WHAT TO WORK ON:
1) Answer these questions using the blog post on time and children:
(a) How many children does the writer have?
(b) What grade is Jack on his way to?
(c) What does Jack ride now instead of a bike with training wheels?
2) Print the part of the blog post on time and children from "It seems that" up to and including "becoming is exciting!".
── READING TEXT ──
Isn't time a funny thing? I've been thinking about time alot lately, especially when it comes to my kids. On one hand, I am excited for the future....On the other, I can't help but to be sad when I think of the past.
It seems that this particular summer has been especially tough on my emotions....and change is painfully evident in all three of my kids. With summer's end rapidly coming to a close, well....I'll be honest....the anxiety has settled in with me....on one hand, but like I said, on the other, to be able to witness the people my kids are becoming is exciting!
Jack, my oldest, is on his way to the 3rd grade. He has discovered the arts of reading, writing and drawing and holds a special love for every reptile there ever was and is. He rides a rip-stick now rather than a bike with training wheels. He reads and draws rather than pretending he is a pirate...and though you can usually still find him packing around a sword or some kind of weapon, he has found that he enjoys making them much more than actually playing with them. He's losing his little boy ways. As sweet and loving as he may be, he is also trying my patients and I'm learning that I must pay close attention in order to out-smart him. I have found that I have to alter the way I discipline him....because he's not that little boy anymore...he is changing. An exciting part about watching him grow, is I also get to watch his interest in the Bible grow. Lately he has come to me with many things he read in the Bible...He is obtaining some great knowledge and thats exciting!
───
── INFORMATION GIVEN ──
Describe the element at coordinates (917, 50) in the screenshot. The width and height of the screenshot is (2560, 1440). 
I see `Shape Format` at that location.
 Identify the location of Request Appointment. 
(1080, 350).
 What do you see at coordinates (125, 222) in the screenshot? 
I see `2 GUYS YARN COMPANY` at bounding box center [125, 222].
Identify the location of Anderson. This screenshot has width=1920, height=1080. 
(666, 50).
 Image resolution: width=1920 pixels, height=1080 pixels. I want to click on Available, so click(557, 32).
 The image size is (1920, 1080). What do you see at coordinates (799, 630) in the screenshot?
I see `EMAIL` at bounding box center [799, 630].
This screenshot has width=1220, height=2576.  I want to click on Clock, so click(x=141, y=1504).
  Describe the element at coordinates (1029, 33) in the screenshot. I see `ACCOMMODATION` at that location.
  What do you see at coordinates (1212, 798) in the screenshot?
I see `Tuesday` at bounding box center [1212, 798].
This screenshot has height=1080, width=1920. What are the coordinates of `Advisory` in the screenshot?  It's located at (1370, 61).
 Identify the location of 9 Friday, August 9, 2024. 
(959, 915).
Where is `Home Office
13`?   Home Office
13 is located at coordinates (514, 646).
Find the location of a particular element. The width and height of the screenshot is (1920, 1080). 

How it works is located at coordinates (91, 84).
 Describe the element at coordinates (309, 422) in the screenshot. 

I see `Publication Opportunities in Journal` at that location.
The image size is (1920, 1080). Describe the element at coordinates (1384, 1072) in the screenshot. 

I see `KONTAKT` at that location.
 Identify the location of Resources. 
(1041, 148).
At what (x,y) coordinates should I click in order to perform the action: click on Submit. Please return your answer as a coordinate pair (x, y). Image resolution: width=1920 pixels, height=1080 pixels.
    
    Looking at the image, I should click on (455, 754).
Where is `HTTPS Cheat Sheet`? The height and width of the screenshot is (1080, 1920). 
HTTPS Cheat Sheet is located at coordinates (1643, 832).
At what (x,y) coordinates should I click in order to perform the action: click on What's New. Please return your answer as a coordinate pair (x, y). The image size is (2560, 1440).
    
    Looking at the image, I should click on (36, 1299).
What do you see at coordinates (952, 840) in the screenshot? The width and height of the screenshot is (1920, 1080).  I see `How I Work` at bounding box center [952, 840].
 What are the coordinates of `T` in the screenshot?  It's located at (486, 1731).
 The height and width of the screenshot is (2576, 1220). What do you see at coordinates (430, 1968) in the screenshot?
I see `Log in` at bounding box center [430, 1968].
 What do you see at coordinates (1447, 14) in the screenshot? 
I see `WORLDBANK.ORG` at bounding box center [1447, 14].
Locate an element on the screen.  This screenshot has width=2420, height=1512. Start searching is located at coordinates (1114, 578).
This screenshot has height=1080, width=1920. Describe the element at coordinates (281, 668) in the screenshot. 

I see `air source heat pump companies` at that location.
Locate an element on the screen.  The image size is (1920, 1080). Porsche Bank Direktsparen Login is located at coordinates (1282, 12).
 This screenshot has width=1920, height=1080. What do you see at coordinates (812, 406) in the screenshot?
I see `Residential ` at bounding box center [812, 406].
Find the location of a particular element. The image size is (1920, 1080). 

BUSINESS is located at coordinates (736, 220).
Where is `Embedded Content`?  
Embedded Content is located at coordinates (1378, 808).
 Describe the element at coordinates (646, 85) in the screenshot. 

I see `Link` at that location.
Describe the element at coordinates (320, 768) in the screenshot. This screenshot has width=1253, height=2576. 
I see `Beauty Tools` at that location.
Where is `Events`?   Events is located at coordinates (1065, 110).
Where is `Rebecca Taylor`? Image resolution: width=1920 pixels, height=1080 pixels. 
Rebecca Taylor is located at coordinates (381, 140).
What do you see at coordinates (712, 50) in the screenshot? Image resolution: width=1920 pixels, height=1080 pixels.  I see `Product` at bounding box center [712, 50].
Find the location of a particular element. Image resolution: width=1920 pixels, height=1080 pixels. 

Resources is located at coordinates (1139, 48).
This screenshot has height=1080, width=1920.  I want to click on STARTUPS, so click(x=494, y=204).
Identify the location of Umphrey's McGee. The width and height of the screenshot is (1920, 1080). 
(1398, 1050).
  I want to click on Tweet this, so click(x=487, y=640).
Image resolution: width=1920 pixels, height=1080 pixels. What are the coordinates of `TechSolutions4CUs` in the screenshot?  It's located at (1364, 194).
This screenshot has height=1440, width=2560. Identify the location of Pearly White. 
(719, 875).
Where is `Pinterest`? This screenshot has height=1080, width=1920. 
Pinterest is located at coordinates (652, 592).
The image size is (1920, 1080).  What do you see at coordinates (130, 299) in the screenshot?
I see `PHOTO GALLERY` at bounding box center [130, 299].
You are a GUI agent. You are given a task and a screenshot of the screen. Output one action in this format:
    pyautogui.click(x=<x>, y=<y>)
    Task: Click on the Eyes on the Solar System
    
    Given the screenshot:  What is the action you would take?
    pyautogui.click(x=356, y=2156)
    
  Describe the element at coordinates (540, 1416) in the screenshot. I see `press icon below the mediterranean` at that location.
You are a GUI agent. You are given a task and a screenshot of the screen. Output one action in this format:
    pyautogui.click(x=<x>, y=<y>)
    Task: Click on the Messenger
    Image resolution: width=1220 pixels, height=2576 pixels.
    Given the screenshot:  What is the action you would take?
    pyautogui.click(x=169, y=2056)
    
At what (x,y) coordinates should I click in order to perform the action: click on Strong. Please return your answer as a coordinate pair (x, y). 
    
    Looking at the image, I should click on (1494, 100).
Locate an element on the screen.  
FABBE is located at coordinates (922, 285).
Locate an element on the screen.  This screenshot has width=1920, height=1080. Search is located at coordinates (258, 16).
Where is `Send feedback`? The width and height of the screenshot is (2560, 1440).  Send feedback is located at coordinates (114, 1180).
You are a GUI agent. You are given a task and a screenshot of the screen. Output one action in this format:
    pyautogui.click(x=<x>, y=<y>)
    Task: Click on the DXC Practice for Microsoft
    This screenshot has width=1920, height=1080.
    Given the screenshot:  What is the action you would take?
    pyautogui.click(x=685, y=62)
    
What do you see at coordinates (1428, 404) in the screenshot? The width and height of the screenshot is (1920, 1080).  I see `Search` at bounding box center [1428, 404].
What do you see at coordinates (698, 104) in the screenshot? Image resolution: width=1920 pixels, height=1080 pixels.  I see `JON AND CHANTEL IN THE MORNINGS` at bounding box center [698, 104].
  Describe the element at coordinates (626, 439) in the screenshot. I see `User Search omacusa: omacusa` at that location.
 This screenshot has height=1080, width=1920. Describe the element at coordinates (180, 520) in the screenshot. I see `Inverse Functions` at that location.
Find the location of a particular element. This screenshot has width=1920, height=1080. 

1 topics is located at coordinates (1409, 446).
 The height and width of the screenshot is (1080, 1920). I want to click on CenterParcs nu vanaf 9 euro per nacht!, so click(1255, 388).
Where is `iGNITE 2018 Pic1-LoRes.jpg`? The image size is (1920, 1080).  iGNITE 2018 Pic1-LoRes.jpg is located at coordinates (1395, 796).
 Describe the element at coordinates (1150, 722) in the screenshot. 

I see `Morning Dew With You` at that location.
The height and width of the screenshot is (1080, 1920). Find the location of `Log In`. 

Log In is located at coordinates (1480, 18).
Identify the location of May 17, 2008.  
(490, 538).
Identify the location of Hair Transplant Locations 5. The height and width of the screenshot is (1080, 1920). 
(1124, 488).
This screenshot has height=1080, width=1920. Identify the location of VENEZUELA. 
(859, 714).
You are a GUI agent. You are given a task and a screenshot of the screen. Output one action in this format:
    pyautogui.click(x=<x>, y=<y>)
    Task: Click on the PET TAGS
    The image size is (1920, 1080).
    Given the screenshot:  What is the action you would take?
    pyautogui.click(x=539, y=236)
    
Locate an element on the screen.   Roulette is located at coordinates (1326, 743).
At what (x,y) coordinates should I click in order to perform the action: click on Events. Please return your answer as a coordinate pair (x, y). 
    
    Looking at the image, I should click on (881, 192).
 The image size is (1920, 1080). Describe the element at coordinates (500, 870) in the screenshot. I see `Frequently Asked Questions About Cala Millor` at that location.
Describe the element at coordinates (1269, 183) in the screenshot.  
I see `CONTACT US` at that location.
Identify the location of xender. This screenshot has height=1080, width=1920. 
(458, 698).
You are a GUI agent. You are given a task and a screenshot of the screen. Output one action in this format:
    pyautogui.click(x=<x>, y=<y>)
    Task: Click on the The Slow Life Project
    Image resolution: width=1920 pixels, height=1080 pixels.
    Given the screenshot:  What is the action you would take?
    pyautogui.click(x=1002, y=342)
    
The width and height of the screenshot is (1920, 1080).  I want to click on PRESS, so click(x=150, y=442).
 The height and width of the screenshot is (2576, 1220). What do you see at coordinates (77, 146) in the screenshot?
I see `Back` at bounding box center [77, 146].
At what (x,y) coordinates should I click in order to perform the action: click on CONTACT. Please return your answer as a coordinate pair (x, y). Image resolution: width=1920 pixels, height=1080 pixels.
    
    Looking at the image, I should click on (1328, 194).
───
RESPONSES IN ORDER:
1)
(a) Three.
(b) The 3rd grade.
(c) A rip-stick.

2)
It seems that this particular summer has been especially tough on my emotions....and change is painfully evident in all three of my kids. With summer's end rapidly coming to a close, well....I'll be honest....the anxiety has settled in with me....on one hand, but like I said, on the other, to be able to witness the people my kids are becoming is exciting!